Молодой аристократ князь Кауниц находился тогда в переделке, из рода тех переделок, каким у нас подвергались в это же время многие сыновья и дочери князей, графов, сенаторов и откупщиков, т. е. их добрые люди взялись перегинать на другой салтык. Но было бы оскорбительно и для князя Кауница, и для демократической компании, с которой он водился, чтобы сказать, что с ними его друзья делали как раз то же, что проделывали наши демократы с князем Гол—ым и с княжною Дол—кою. Тут нет ничего и подобного. Демократизм чешский — истинный демократизм, и притом чехи — демократы, которые, по гейновскому выражению, уже успели «вычесаться и сходить в баню»; а это, как известно, весьма много значит. Чехи такие истинные демократы, что им не нужны уже никакие форменные отлички: они не боятся ни чистых рук, ни длинных женских волос, ни красиво сшитых платьев, ни отвлеченных наук. Молодой князь Кауниц, попав в кружок таких вымытых и образованных демократов, почувствовал некоторый вкус к демократизму и во все время, когда я знал его, всею душою прилежал к народной партии чешской (которая всегда есть партия демократическая). Князь Кауниц в то время видимо находился под сильным влиянием своего молодого воспитателя чеха, с которым был в приятельских отношениях мой знакомый литератор Тонер. Молодого Кауница научили любить чешский народ, но не научили его ни манкировать семейными отношениями, ни глумиться над прошедшею карьерою его высоких в австрийской иерархии предков; ни смеяться над верованиями его религиозной матери. Словом, переделывая этого юного аристократа в демократы, в нем оставили все то, что должно составлять человека, к какой бы он ни принадлежал партии (кроме разве партии Тугов, или душителей).

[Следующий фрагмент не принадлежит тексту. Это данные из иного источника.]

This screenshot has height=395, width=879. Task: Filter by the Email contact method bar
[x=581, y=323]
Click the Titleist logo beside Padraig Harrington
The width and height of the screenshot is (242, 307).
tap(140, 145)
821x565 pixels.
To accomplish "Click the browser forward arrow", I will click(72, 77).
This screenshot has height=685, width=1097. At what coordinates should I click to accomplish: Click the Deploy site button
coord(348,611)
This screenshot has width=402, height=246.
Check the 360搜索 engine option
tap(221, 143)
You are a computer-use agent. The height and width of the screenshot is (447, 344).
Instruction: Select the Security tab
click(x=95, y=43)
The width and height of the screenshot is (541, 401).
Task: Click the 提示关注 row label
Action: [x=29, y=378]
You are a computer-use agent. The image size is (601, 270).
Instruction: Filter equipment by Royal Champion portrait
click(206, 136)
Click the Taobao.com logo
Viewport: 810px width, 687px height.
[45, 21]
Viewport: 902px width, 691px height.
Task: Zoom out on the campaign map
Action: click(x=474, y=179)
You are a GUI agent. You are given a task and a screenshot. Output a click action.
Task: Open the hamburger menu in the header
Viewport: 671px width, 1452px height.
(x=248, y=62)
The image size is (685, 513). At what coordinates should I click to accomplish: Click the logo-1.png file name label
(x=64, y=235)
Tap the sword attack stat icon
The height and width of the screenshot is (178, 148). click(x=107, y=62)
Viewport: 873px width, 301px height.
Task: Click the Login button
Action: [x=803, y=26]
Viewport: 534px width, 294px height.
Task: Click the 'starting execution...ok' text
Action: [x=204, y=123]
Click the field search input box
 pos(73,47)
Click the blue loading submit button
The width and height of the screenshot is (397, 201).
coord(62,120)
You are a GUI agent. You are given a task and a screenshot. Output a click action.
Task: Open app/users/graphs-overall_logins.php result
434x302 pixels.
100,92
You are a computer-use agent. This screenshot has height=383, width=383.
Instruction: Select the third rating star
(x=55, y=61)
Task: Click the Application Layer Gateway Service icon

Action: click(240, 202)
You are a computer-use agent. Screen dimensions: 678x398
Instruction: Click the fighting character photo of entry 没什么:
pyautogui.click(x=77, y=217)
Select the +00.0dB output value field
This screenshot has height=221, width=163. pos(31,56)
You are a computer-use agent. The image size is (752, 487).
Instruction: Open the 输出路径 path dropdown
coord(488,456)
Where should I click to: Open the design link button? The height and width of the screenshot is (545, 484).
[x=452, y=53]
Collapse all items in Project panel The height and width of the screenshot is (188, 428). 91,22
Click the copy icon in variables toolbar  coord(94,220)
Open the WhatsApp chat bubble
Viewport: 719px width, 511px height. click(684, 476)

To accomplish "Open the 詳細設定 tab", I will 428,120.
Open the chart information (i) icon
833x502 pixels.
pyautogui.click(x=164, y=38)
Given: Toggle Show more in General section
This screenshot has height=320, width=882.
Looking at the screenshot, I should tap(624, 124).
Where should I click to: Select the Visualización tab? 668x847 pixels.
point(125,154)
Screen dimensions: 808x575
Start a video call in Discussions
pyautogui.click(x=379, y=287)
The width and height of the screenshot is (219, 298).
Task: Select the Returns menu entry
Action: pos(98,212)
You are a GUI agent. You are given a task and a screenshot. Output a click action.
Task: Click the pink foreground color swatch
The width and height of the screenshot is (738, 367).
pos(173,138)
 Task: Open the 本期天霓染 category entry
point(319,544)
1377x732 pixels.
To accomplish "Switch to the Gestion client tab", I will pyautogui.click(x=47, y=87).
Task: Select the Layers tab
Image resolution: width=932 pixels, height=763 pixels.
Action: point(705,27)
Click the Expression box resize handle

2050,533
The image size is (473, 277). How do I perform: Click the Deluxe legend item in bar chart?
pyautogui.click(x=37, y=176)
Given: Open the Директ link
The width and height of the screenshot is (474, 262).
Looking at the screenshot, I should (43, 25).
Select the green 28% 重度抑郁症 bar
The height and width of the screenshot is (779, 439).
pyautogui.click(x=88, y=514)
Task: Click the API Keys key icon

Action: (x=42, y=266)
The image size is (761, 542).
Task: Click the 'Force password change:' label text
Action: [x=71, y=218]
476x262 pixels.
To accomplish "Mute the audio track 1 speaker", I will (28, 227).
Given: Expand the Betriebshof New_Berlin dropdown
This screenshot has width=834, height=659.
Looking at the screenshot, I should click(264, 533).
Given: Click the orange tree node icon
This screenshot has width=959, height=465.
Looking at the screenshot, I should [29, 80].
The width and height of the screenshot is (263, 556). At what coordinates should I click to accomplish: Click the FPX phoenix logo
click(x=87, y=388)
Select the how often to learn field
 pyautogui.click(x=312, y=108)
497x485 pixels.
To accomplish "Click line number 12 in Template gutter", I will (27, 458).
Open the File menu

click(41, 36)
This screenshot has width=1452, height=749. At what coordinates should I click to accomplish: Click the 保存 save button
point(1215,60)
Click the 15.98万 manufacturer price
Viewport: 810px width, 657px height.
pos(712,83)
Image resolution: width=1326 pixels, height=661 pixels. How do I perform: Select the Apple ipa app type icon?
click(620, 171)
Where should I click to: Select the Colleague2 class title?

По возвращении своем из пешего путешествия с Кауницем, Тонером и редактором «Oswiaty», я опять еще долго жил в Праге; бывал всякий вечер в «мещанской чешской беседе», учился по-чешски, перевел две небольшие вещицы с чешского языка на русский и напечатал их в одном из петербургских изданий, — словом, я сжился с чехами и к отъезду из Праги в Париж имел уже возможность располагать несколькими рекомендациями отсюда к чехам и полякам, живущим в Париже. Польские рекомендации были даны мне к лицам аристократически-клерикального кружка; но как я к людям этого кружка непреодолимого влечения не чувствую, то доставил эти письма через вторые руки и сам не являлся к особам, которым меня рекомендовали. Был я с рекомендательным письмом от каноника Штульца у одной дамы, которая называется дюшессой Залесской, но встретил ее выходившею из дома с молитвенником. Я подал ей письмо каноника Штульца, она его пробежала и просила меня бывать у нее, но я у нее ни разу не был. Одно, что я могу сказать об этой дюшессе Залесской, что это была красавица, которой не только равной, но даже подобной, я думаю, невозможно встретить на свете. Глядя на эту высокую, стройную женщину, с огромными, как у Титании Оберона, голубыми глазами и детскими русыми кудрями около неописуемой красоты лица, пока она, опершись рукою о балюстраду лестницы, пробегала поданную мной записку пражского иезуита, я молился ей как гению красоты. Это был небесный ангел, слетевший на землю, и, я думаю, созерцай ее сам Базаров, он заметил бы в ней не одно только «богатое тело», остановившее на себе его внимание в Одинцовой.